◆ RECORDED DATA:
=-=-=-=-=

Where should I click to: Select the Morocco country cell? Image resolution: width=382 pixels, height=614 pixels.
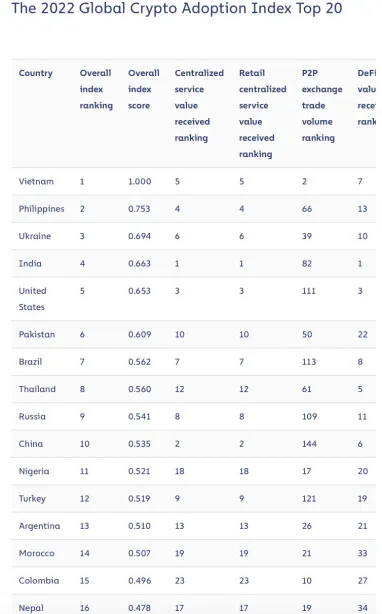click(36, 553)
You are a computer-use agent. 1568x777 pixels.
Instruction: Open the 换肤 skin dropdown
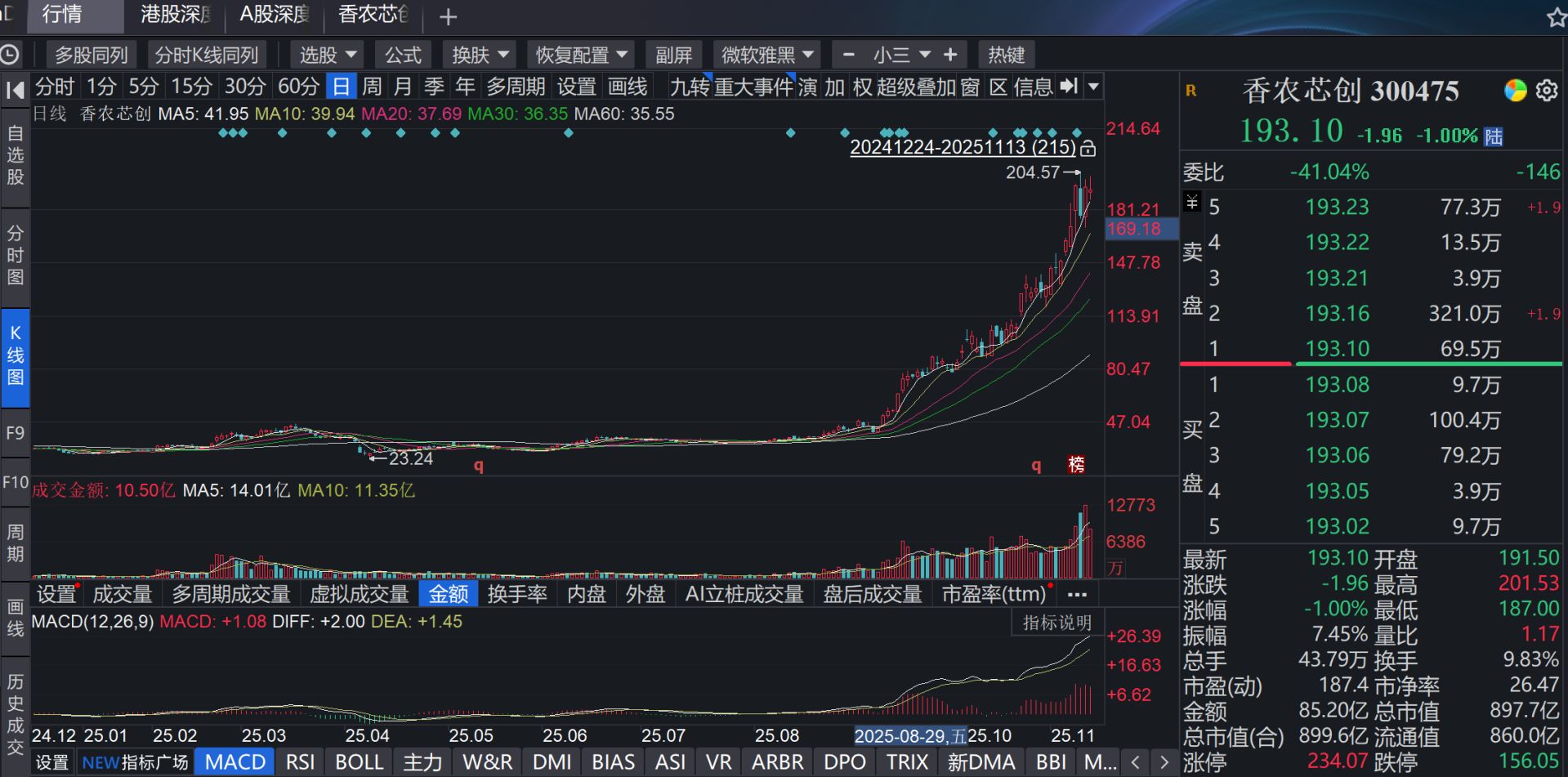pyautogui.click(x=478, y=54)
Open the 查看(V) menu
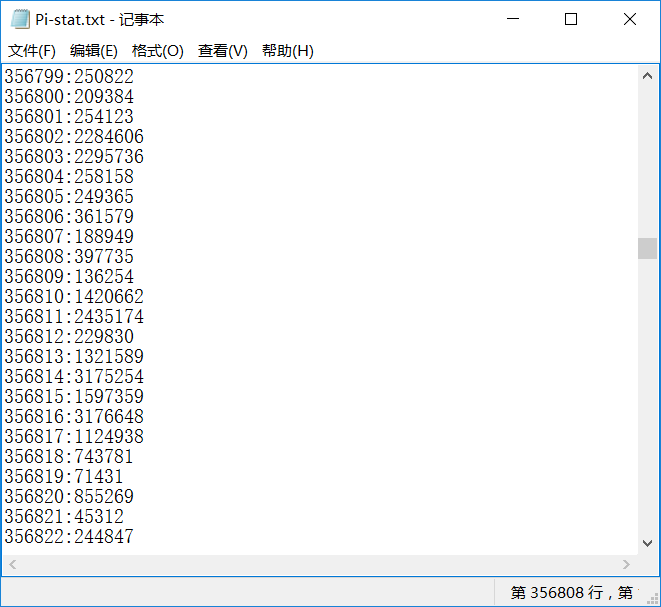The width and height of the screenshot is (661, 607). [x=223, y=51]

=-=-=-=-=

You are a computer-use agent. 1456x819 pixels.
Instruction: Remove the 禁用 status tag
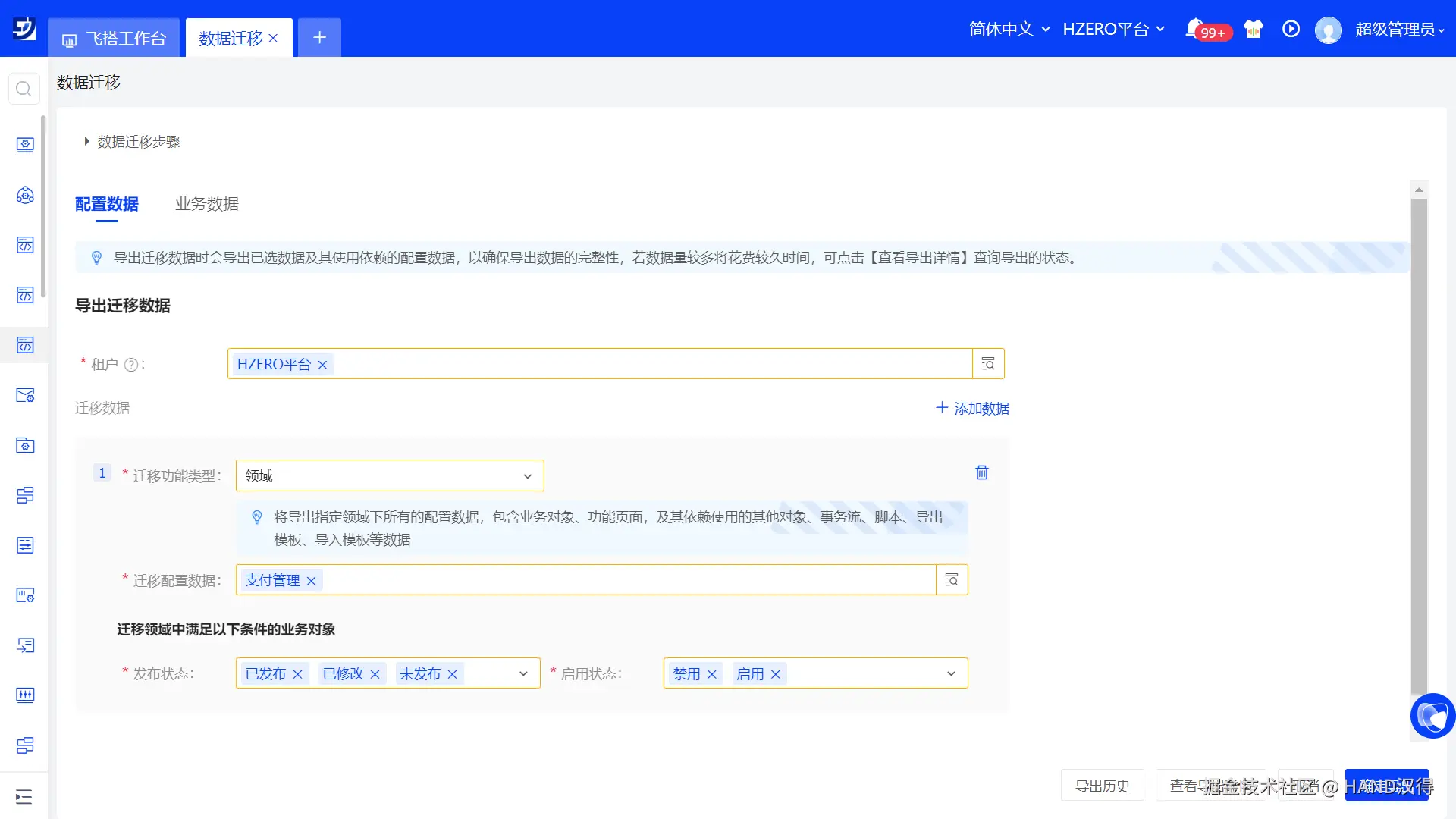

=-=-=-=-=

◆ WRITTEN PROBLEM: Extract the lines of the items that run from the line containing "Where should I" through the line containing "The width and", both included, and reproduce them exactly, leaving the pictures out.

◆ THE OUTPUT:
Where should I click to: Select the Morocco country cell? Image resolution: width=382 pixels, height=614 pixels.
click(36, 553)
You are a computer-use agent. 1568x777 pixels.
Instruction: Open the 换肤 skin dropdown
pyautogui.click(x=478, y=54)
Open the 查看(V) menu
The width and height of the screenshot is (661, 607). [x=223, y=51]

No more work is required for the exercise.